→ **Dataset entries**:
··········
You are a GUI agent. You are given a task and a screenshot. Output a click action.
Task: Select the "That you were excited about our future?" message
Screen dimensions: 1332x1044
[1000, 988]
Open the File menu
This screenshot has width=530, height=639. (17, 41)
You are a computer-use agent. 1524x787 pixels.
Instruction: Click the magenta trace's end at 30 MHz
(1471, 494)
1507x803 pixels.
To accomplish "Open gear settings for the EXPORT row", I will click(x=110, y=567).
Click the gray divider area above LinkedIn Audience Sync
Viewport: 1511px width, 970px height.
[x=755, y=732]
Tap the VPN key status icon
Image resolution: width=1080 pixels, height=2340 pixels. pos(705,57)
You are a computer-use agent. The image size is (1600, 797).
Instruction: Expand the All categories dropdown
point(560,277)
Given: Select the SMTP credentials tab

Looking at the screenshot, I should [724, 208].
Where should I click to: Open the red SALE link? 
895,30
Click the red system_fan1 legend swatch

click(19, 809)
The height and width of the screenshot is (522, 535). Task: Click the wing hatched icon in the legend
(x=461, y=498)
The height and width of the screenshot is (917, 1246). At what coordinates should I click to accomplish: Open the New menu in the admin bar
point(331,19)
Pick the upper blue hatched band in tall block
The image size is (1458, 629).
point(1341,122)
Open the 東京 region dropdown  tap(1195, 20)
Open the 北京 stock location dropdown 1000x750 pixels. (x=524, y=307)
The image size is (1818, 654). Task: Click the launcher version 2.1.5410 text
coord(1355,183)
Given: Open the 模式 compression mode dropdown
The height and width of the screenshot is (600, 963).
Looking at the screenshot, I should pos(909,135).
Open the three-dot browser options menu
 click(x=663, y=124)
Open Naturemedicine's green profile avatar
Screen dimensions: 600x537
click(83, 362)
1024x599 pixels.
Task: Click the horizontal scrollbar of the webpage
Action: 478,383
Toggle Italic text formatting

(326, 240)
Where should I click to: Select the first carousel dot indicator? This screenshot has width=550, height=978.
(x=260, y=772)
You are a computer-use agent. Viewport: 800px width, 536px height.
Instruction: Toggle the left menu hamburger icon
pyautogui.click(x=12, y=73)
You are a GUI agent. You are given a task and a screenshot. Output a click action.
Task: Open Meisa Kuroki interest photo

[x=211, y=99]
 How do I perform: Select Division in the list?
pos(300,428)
··········
→ **Task item**: The result should consist solely of the lines from the one that contains "Given: Select the SMTP credentials tab" to the last line of the records above, reproduced exactly.

→ **Solution to this exercise**:
Given: Select the SMTP credentials tab

Looking at the screenshot, I should [724, 208].
Where should I click to: Open the red SALE link? 
895,30
Click the red system_fan1 legend swatch

click(19, 809)
The height and width of the screenshot is (522, 535). Task: Click the wing hatched icon in the legend
(x=461, y=498)
The height and width of the screenshot is (917, 1246). At what coordinates should I click to accomplish: Open the New menu in the admin bar
point(331,19)
Pick the upper blue hatched band in tall block
The image size is (1458, 629).
point(1341,122)
Open the 東京 region dropdown  tap(1195, 20)
Open the 北京 stock location dropdown 1000x750 pixels. (x=524, y=307)
The image size is (1818, 654). Task: Click the launcher version 2.1.5410 text
coord(1355,183)
Given: Open the 模式 compression mode dropdown
The height and width of the screenshot is (600, 963).
Looking at the screenshot, I should pos(909,135).
Open the three-dot browser options menu
 click(x=663, y=124)
Open Naturemedicine's green profile avatar
Screen dimensions: 600x537
click(83, 362)
1024x599 pixels.
Task: Click the horizontal scrollbar of the webpage
Action: 478,383
Toggle Italic text formatting

(326, 240)
Where should I click to: Select the first carousel dot indicator? This screenshot has width=550, height=978.
(x=260, y=772)
You are a computer-use agent. Viewport: 800px width, 536px height.
Instruction: Toggle the left menu hamburger icon
pyautogui.click(x=12, y=73)
You are a GUI agent. You are given a task and a screenshot. Output a click action.
Task: Open Meisa Kuroki interest photo

[x=211, y=99]
 How do I perform: Select Division in the list?
pos(300,428)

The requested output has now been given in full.